Mike Antonucci’s Union Report appears Wednesdays; see the full archive
The public sector workforce is only about one-sixth the size of its private sector counterpart, but public sector workers are much more likely to be unionized: Public and private unions have about the same number of members. With private sector unions only about half the size they were in 1979, the strength of labor has become dependent on the size of governments.
All unions profess to stand in solidarity with each other, but public and private sector unions have some signal differences. Private sector unions have to consider the financial health of the companies their members work for in a way that public sector unions do not. Governments don’t go out of business, or move to another state, or move overseas. And private sector unions don’t select their members’ employers. Through political support and campaign contributions, public sector unions can choose the people who decide how many government employees will be hired.
The composition of the workforce, and of unions that make up part of the workforce, help make sense of a state’s labor policies. With that in mind, I constructed a simple table that provides three figures for each state: 1) public sector workers expressed as a percentage of the total workforce; 2) public sector union members expressed as a percentage of total union membership; and 3) a “strength score” assigned by combining the two figures, giving them equal weight, and referencing them to a national average score of 100.
The first column tells us how much of the available workforce in a state is devoted to government operations. A high number (as in Alaska, Wyoming, Washington, D.C., and Maryland) indicates that relatively more resources are devoted to public sector staffing. This could be due to policies that have led to expanded government services, or a relatively weak market for private sector employment. A low number (as in Pennsylvania, Illinois, and Michigan) suggests the opposite — less of a priority placed on government services, greater employment needs in the private sector, or a combination of the two.

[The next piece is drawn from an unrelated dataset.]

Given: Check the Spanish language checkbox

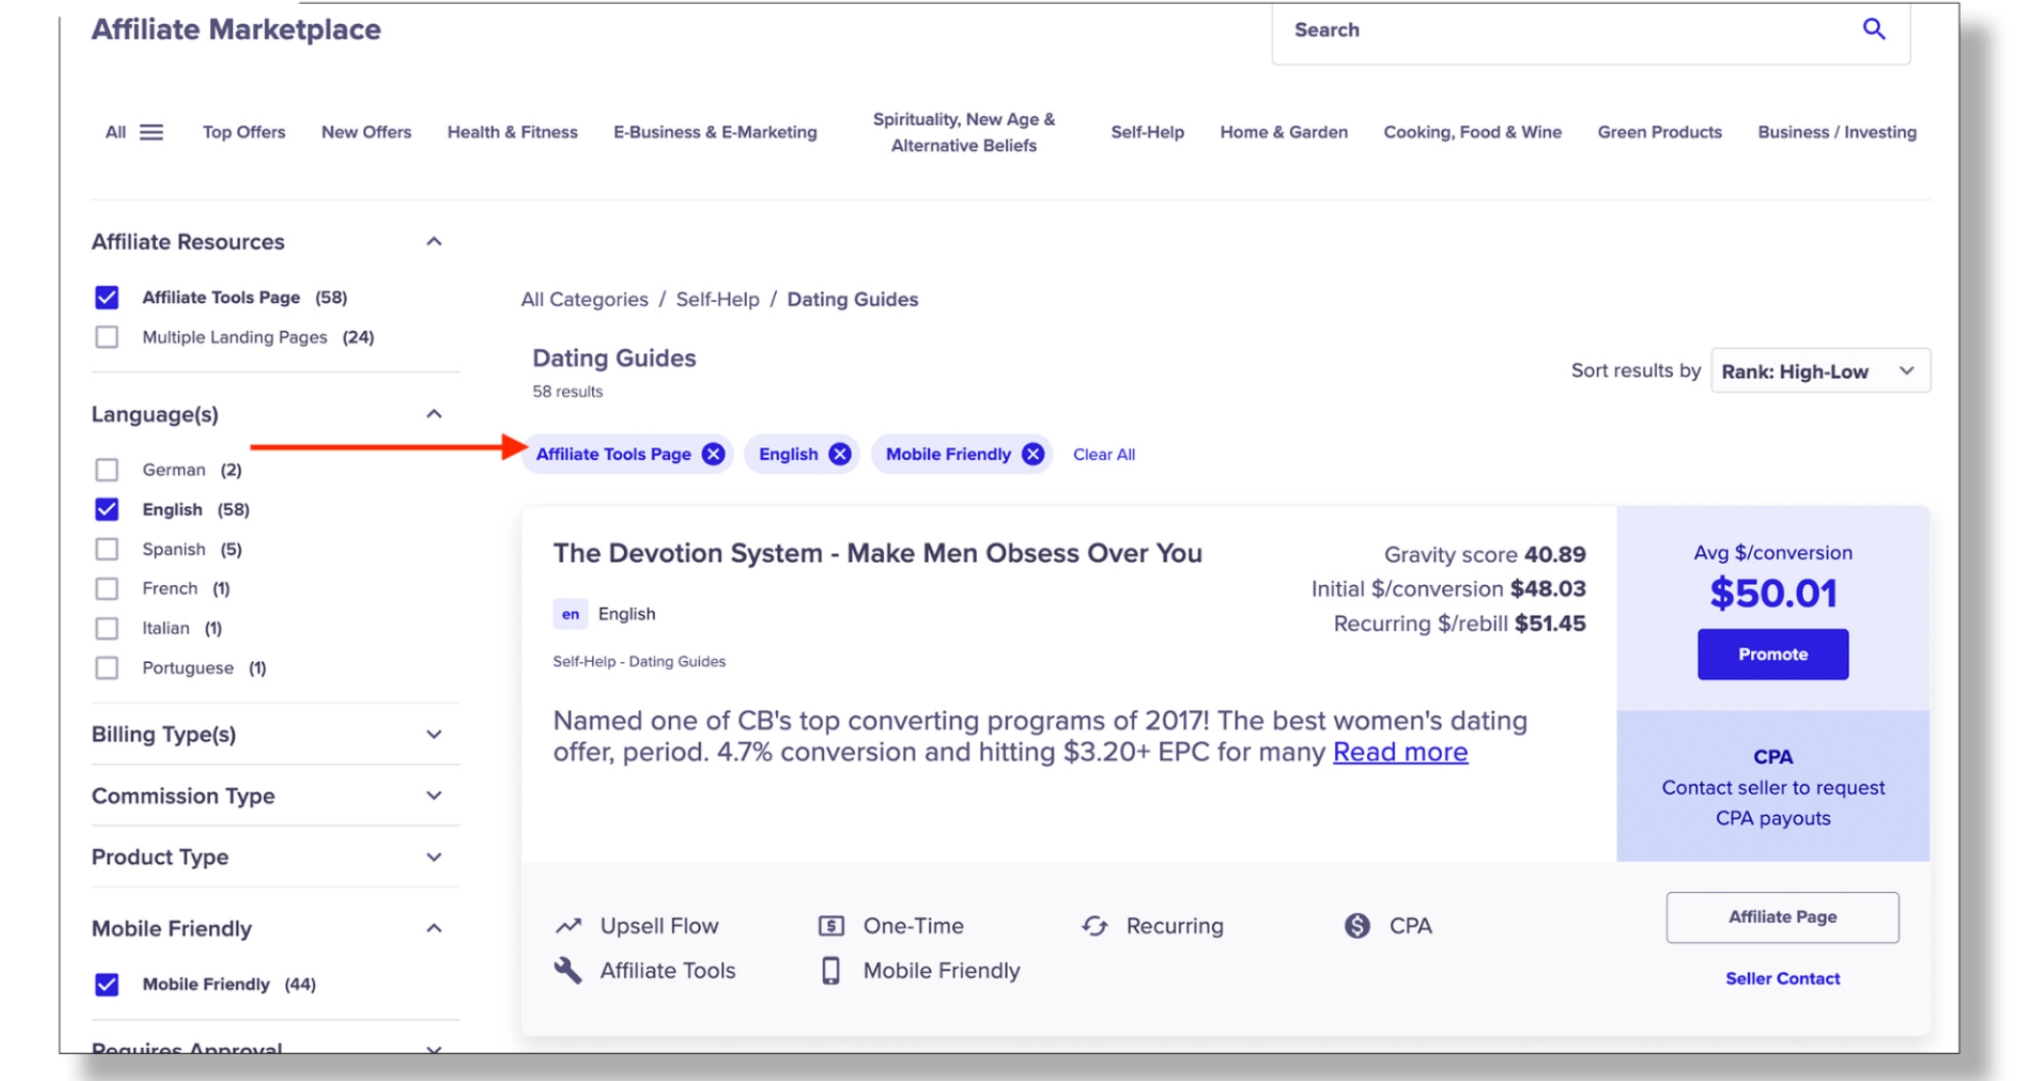Looking at the screenshot, I should coord(107,549).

The second number defines the relative strength of public sector unions compared with private sector unions. While this is close to 50–50 nationwide, the percentages differ widely from state to state.
A low number here (Kentucky, Nevada, Missouri, Indiana) suggests a state where either recruiting for public sector unions is difficult or private sector unions thrive. A high number (New Hampshire, Maine, New Mexico) suggests states where the opposite is true.
Combining these two figures together gives us a sense of the strength of public sector unions in each state. To give them equal weight, I multiplied the national averages so they’d each equal fifty, then multiplied each number in the columns by the same amount. Adding those together made the national benchmark 100 and all the other figures increased proportionally. The highest numbers went to states where government employees comprise the largest percentage of the workforce and the largest percentage of union members.
By this measure, public sector unions in five very dissimilar locations — Alaska, New Mexico, Maryland, Washington, D.C., and Wyoming — have very similar characteristics when it comes to the strength they have relative to the rest of the workforce and private sector unions.
Conversely, public sector unions in Nevada, Indiana, Missouri, and Michigan have less relative strength when compared with other labor interests in their respective states.
Nationally, teachers unions make up about half the membership of all public sector unions. Once I have the 2016 numbers in hand, I may amend this table to indicate the relative strength of each NEA affiliate within a state.
I should emphasize that the scores are not meant to compare states to each other. Nevada is still a strong union state, but these numbers show that that is mostly due to its private sector unions. New Mexico is still a weak union state, but its public sector unions are the lone voice for labor.
These numbers give us a sense of which states have unions that are more dependent on the private economy for their strength, and which are more dependent on government policies. The effects of one can improve or hinder the fortunes of the other, making the interplay of labor relations a delicate task for legislators, public administrators, and private employers.